Reflections from COVID-19 Season:
I
hope these reflections are accurate, in step with the Spirit, and are valuable
to your consideration of the “new normal” whatever that will be.
Mark
2:22 “No one puts new wine into old wineskins; otherwise the wine will
burst the skins, and the wine is lost and the skins as well; but one
puts new wine into fresh wineskins.”
1. The scope of
one’s influence is no longer bounded by geography. This has
been the case for many years, but most of us are just discovering it. My
friend, Woody Thorne, gave me a copy of The World is Flat many
years ago and I consumed it, believed it, and acted upon it. The premise of the
book is that anyone with a computer and an internet connection can communicate
and do business with anyone else on the entire planet. It’s only been recently
that the Church was forced to deal with this reality. This new normal will
require us to ask and answer some important questions.
a.
Who and where is your intended audience?
b.
How can we best connect with them?
c.
How can we best tailor the delivery of our timeless truth to
this rapidly changing group and environment?
2. If you are
not adept at the effective use of electronic communication with individuals and
groups, you had better catch up, quickly! We who refuse to adapt will
quickly become dinosaurs. We will either become ineffective or irrelevant, and
probably already have.
3. Reconsider
intercontinental travel for the purpose of training. If we can
deliver the needed training via electronic media with excellence and relational
connection, we should save the thousands of dollars. Instead of squeezing ten
hours of training into two or three days (like drinking from a firehose), we
can spread it out to ten weeks of one hour each, allowing the trainees to
process, practice, and engage each week with better understanding, wiser
questions, and greater depth of learning.
a.
If the opportunity is more about relationship building than
delivery of content, book the air fare and make the trip primarily relational
in focus.
b.
If the opportunity is more about training in skills and
knowledge, schedule a series of webinars and deliver the content. Save the
money, and watch the relational development happen naturally across the series
of meetings.
For example
– In recent weeks I have done sports chaplaincy training: weekly with a group
across the USA, Pakistan, Philippines, Trinidad, and Ukraine,
biweekly with colleagues in Illinois, Iowa, and Nebraska,
occasionally with compadres in Latin America from Mexico to Argentina,
weekly with comrades in Eurasia from Latvia, through Moscow, and into
Central Asia, and I’m scheduled to do two ninety minute sessions with
twenty-five new trainees in Chennai, India. I am doing all the training
from my home office at no cost beyond my time and attention. All I need is a
computer and an internet connection. Relationships have been established with
each across numerous years through meetings in the USA and abroad.
4. Reconsider
these issues. All of them.
a.
How do you define success? This may have changed recently.

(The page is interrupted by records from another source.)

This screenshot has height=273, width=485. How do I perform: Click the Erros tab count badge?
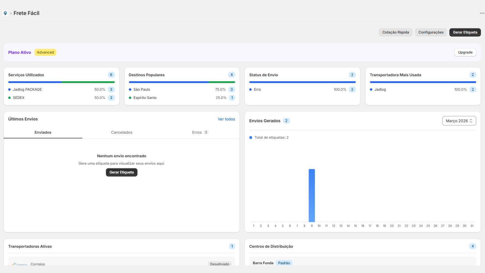tap(206, 132)
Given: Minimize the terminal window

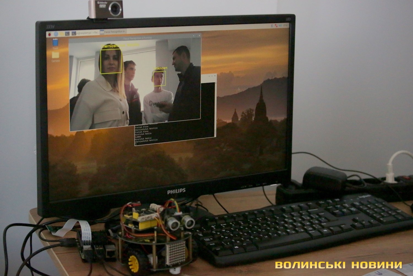Looking at the screenshot, I should 210,76.
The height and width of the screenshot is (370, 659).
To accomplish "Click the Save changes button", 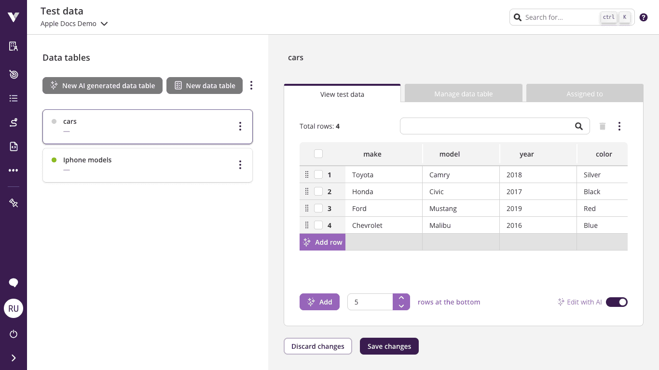I will 389,346.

Write it down and refer to it often.
b.
What do you measure and how do you measure it? Clarify these
and systematize the measurements.
c.
What is absolutely essential to what you do? Identify these,
list them, and keep the list visible.
d.
What is simply preferred? Identify these, list them, and
keep them off you teammates’ essential list.
e.
What should we stop (not resume) doing? Make a list. Stick
to it. Give that job to someone else or don’t do it at all.
f.
How shall we communicate in this new normal? Build a strategy.
Develop the necessary skills. Acquire the tools. Don’t acquiesce to antiquated
forms.
5. What will it
cost us to adapt to be transformational in the new normal? Some likely
costs are listed below.
a.
Spilled wine and ruined wineskins – if we fail to adapt.
b.
Discomfort
c.
Dissatisfaction
d.
Occasional failure
e.
Inefficiency
f.
Experimentation
g.
Discarding of ineffective forms
h.
No longer the expert, I have become a novice.
6. What could
be the impact of wise and skillful adaptation to the new normal? Some
possibilities are listed below.
a.
New wine in fresh wineskins – if we faithfully adapt.
b.
Excitement
c.
Joy
d.
Dynamism
e.
Discovery
f.
Empowerment
g.
Renaissance
As
we approach the eleventh week of this season of our lives, some quiet
reflection, a lot of reading, and two cups of good coffee had my mind ready to
burst with these thoughts. I hope
they are of some value to you. I greatly value our friendship, collaboration in
ministry, and your calling from our Lord.